# WHAT TO DO
Beginning with the line that includes "The image size is (1920, 993)." and ending with the last line of the listing below, write out each line exactly, with no other output.

# GIVEN DATA
┄┄┄┄┄┄

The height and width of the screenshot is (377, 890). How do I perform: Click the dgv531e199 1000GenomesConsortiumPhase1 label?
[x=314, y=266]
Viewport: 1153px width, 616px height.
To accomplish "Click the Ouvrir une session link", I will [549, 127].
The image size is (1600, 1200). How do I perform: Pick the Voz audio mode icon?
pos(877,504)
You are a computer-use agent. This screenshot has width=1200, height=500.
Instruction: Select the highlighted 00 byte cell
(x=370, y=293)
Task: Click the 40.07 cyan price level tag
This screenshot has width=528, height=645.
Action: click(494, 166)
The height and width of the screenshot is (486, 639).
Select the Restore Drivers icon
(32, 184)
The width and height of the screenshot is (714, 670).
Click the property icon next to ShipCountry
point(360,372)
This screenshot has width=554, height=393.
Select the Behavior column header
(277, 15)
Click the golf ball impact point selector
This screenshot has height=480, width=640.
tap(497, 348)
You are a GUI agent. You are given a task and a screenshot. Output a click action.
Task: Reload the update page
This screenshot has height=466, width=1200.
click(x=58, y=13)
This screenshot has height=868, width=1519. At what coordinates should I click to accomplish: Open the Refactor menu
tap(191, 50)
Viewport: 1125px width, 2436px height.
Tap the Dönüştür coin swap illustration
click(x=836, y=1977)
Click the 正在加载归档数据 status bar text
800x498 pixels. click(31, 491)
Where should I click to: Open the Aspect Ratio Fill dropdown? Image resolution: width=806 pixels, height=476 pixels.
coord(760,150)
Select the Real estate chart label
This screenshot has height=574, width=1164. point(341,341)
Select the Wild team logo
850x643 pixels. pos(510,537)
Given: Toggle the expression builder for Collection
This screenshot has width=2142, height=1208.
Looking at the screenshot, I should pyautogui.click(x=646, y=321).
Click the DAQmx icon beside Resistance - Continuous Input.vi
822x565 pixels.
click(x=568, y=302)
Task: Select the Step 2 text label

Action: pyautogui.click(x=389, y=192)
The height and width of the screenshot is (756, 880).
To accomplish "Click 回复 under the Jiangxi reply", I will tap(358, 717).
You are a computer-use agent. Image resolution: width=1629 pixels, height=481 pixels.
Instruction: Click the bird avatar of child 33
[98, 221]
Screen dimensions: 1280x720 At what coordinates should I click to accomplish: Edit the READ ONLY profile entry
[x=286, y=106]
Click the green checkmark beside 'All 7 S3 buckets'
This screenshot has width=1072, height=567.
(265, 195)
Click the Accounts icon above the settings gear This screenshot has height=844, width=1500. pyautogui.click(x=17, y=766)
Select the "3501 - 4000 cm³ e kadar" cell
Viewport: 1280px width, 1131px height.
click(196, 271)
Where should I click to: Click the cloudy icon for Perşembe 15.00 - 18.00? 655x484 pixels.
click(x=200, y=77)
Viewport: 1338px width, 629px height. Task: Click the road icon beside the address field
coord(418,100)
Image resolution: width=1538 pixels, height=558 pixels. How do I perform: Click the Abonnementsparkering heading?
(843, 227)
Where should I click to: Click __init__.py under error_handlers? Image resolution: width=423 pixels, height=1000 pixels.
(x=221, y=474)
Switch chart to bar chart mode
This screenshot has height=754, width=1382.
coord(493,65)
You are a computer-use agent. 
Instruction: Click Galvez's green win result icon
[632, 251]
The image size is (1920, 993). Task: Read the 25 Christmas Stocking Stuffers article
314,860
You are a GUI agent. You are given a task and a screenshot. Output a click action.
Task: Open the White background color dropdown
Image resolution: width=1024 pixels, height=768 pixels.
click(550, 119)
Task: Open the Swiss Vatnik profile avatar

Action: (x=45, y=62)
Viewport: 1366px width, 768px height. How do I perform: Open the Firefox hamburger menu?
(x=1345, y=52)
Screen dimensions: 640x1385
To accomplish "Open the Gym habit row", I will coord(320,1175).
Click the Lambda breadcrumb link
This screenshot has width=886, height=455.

┄┄┄┄┄┄

# RESULT OF THE EXERCISE
The image size is (1920, 993). Task: Read the 25 Christmas Stocking Stuffers article
314,860
You are a GUI agent. You are given a task and a screenshot. Output a click action.
Task: Open the White background color dropdown
Image resolution: width=1024 pixels, height=768 pixels.
click(550, 119)
Task: Open the Swiss Vatnik profile avatar

Action: (x=45, y=62)
Viewport: 1366px width, 768px height. How do I perform: Open the Firefox hamburger menu?
(x=1345, y=52)
Screen dimensions: 640x1385
To accomplish "Open the Gym habit row", I will coord(320,1175).
Click the Lambda breadcrumb link
This screenshot has width=886, height=455.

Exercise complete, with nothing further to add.